As those who have followed his career know, Mr. Quinn (whose account is @iamcolinquinn) has never seemed like a stand-up with delicate sensibilities. But so convincing was his indignation that The Daily News ran an article on this ginned-up conflict.
It was not the first time the media had taken the bait. A few months earlier, when he made snide comments about Will Ferrell, The Hollywood Reporter wondered what Mr. Quinn’s “agenda may be,” and the comedy Web site Splitsider asked, “Has Colin Quinn’s Twitter been hacked?” Mr. Quinn regularly retweets people who criticize or mock him on everything from race to online piracy. Just as Stephen Colbert uses a fake character to satirize politics, Mr. Quinn’s Twitter feed, the only one that Louis C. K. follows, deftly manipulates an easily outraged online world.
No artists have exploited Twitter as thoroughly as comedians. The popular tweeters Rob Delaney and Kelly Oxford, whose sharp jokes earned Ms. Oxford a contract for a book to be published next month, developed their reputations online. Some comics, like Albert Brooks, seamlessly translate their sensibility to a new form, while others, like Mr. Quinn, use Twitter to experiment with new personae. Without cues like arched eyebrows or intonation shifts, jokes online can easily offend or confuse. What makes Mr. Quinn so canny is how he exploits that very risk, turning a cryptic point of view into a sharp comic weapon.

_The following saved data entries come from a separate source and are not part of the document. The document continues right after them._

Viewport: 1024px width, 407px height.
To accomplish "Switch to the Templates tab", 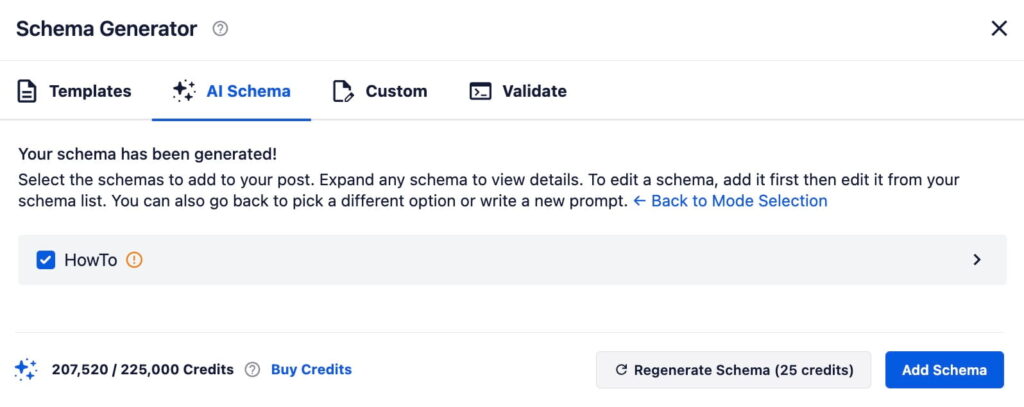I will (x=90, y=91).
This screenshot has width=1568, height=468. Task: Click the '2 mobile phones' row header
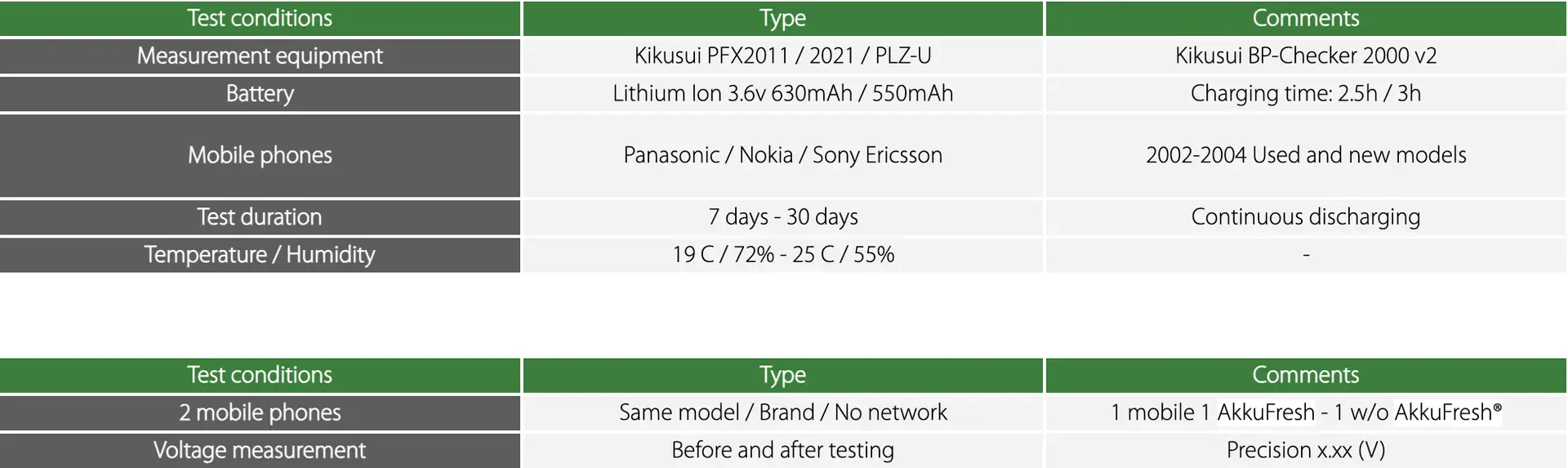[x=260, y=412]
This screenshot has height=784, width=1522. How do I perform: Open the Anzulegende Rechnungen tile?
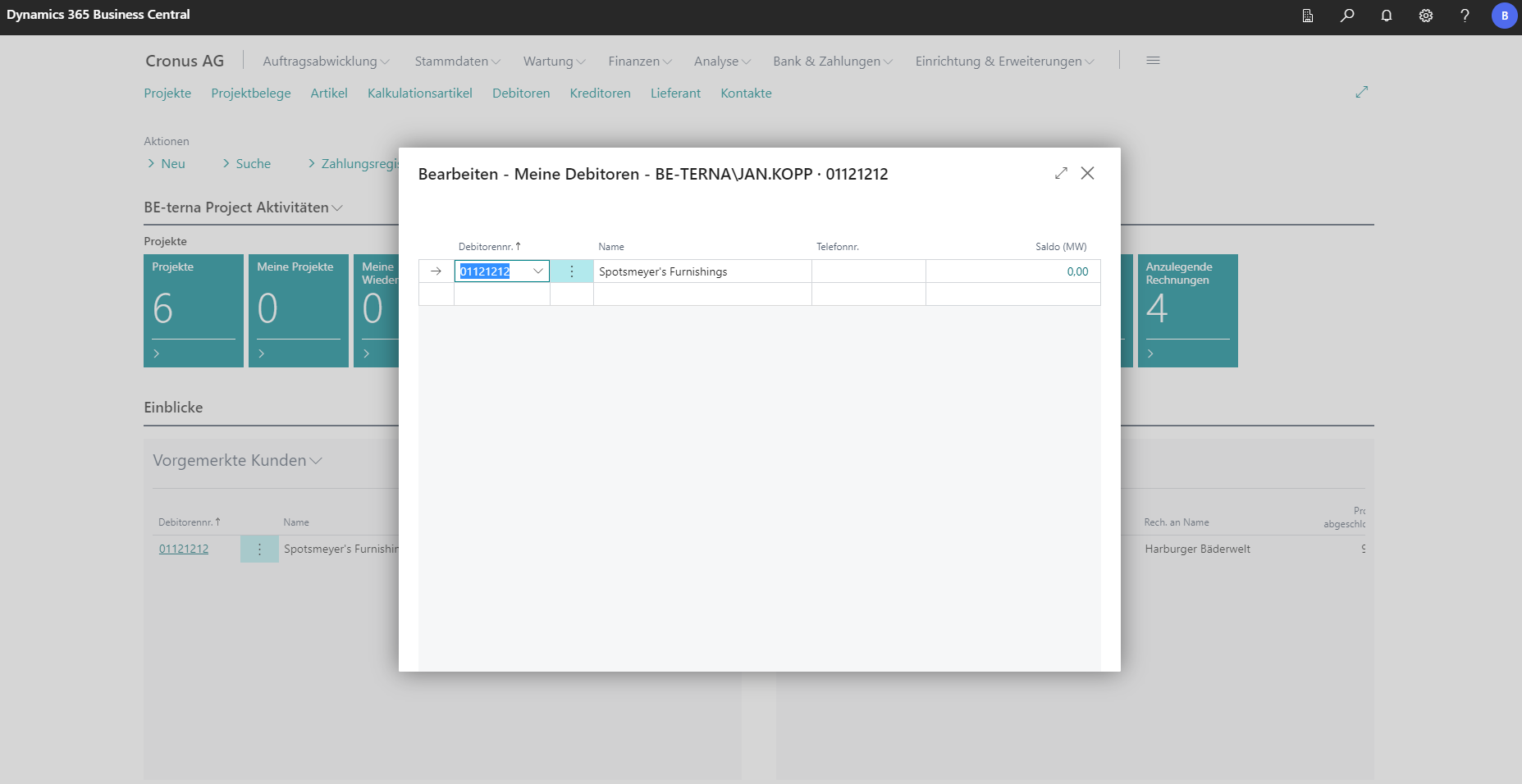(x=1187, y=310)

Trolling for anger is only one of his strategies. His Twitter humor is awash in sarcasm, playfulness (he likes to tell people not to watch a college basketball game on TV) and various riffs that go on for many tweets, like imagining his version of a late-night talk show. Onstage Mr. Quinn has a bruising, sneakily smart observational style in the voice of a working-class Irish Everyman. But on Twitter, you never know what character you will get from him.

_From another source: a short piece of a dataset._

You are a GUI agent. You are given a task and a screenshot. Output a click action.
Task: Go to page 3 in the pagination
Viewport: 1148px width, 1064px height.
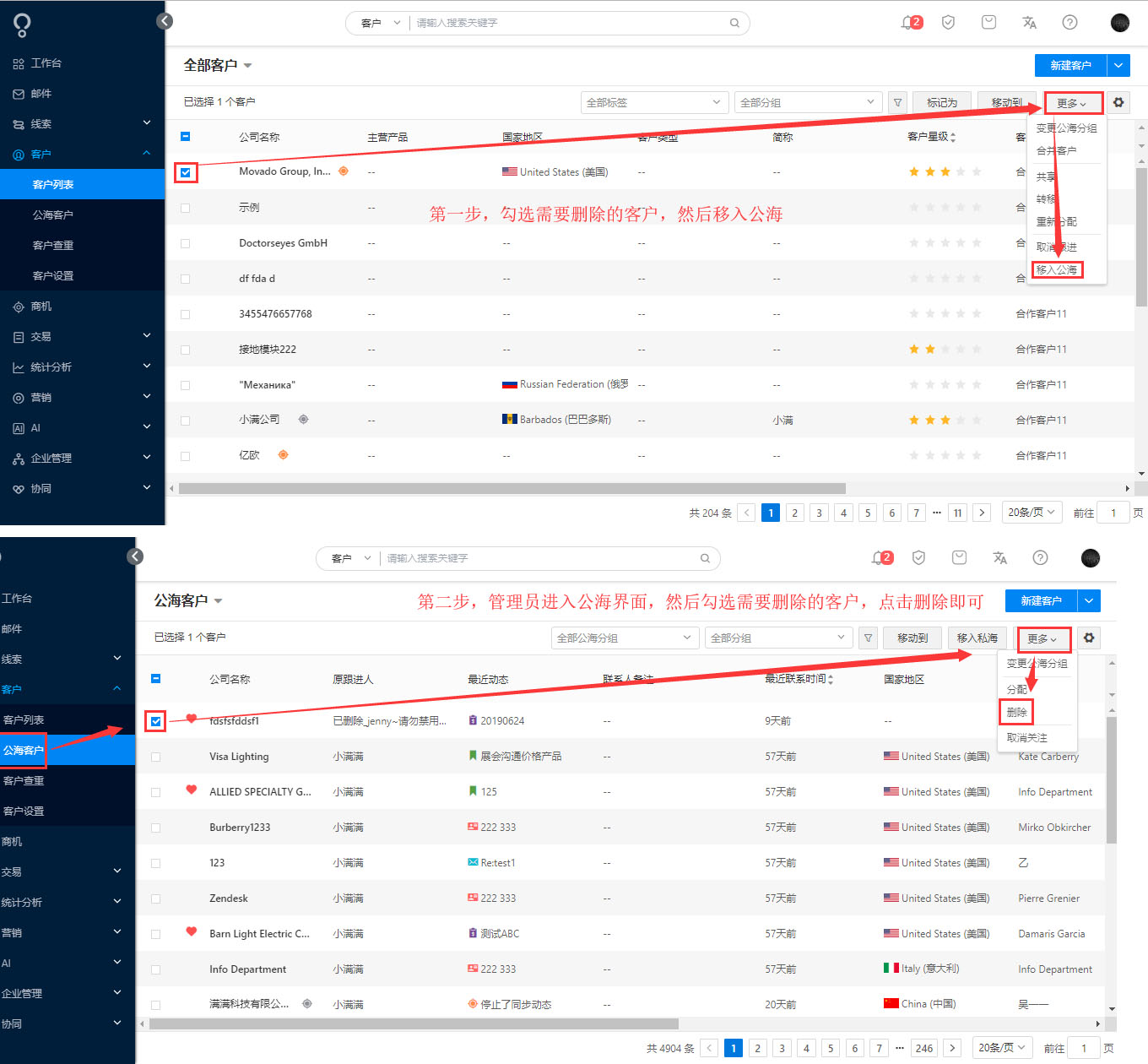[819, 512]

It might be an elbow-jabbing insider (“FYI guys. Off the record? Between you and me? This can’t go any further. Can you keep a secret? Got a little ‘inside info.’ #financialtips”); a sentimental sap (“I guess the glue that keeps us all together as comics and comic fans is that tricky adhesive called ‘laughter.’ It really sticks, don’t it?”); or a dime-store poet (“Sometimes I look at the NY skyline and I thought: ‘What majesty has mankind wrought!’ ”)
A connoisseur of clichés, Mr. Quinn has an ear for hackneyed language. His tweets precisely capture the nuances of empty verbal tics, strained metaphors and expressions so tired they’ve lost almost all meaning. His deadly prose is so authentic that it has a life of its own.
“I know one thing,” began a series of tweets after the death of the Libyan strongman Muammar el-Qaddafi, “when it all boils down to it, I think we all agree, he did more good than bad, and that’s all any of us can expect. He made people smile and that’s something not most people in Libya can say. To me, it’s all about longevity and this man lasted. Like Tony Bennett.”
Mr. Quinn’s tweets particularly delight in the speech and conventions of bad comedy, imitating cheesy crowd work or two-bit humor philosophers. “I’ve always felt there’s too much emphasize on ‘trying’ in comedy instead of ‘being.’ ” he tweeted. “All laughter is discomfort. Silence is true comedy.”
His mock sincerity generally works best when the jokes inch so close to real sincerity that it’s hard to tell the difference. But he’s hardly the only comic trying this tactic on Twitter. Mike Birbiglia (@birbigs) has spun it out with an oddball simplicity in his weekly live tweeting of, yet again, “Saturday Night Live.”
Each week he obsessively comments on the show in a tone that is spectacularly, self-consciously banal. He transcribes lines and gushes (“Kevin Hart is a stone cold pro. I love him.”). At times a mocking tone sneaks in (“Kevin Hart’s Deniro is just closing his eyes”), but it’s hard to tell what he’s up to. Is he sending up the show? Himself? Online critics and fans? That his persona as a comic and a storyteller is already so likable and earnest makes it even more confusing.
Two weeks ago on Twitter, Judd Apatow himself appeared baffled if not downright annoyed, responding, “And?” after a tweet from Mr. Birbiglia quoted a bland joke. To which Mr. Birbiglia replied, “r u heckling me?”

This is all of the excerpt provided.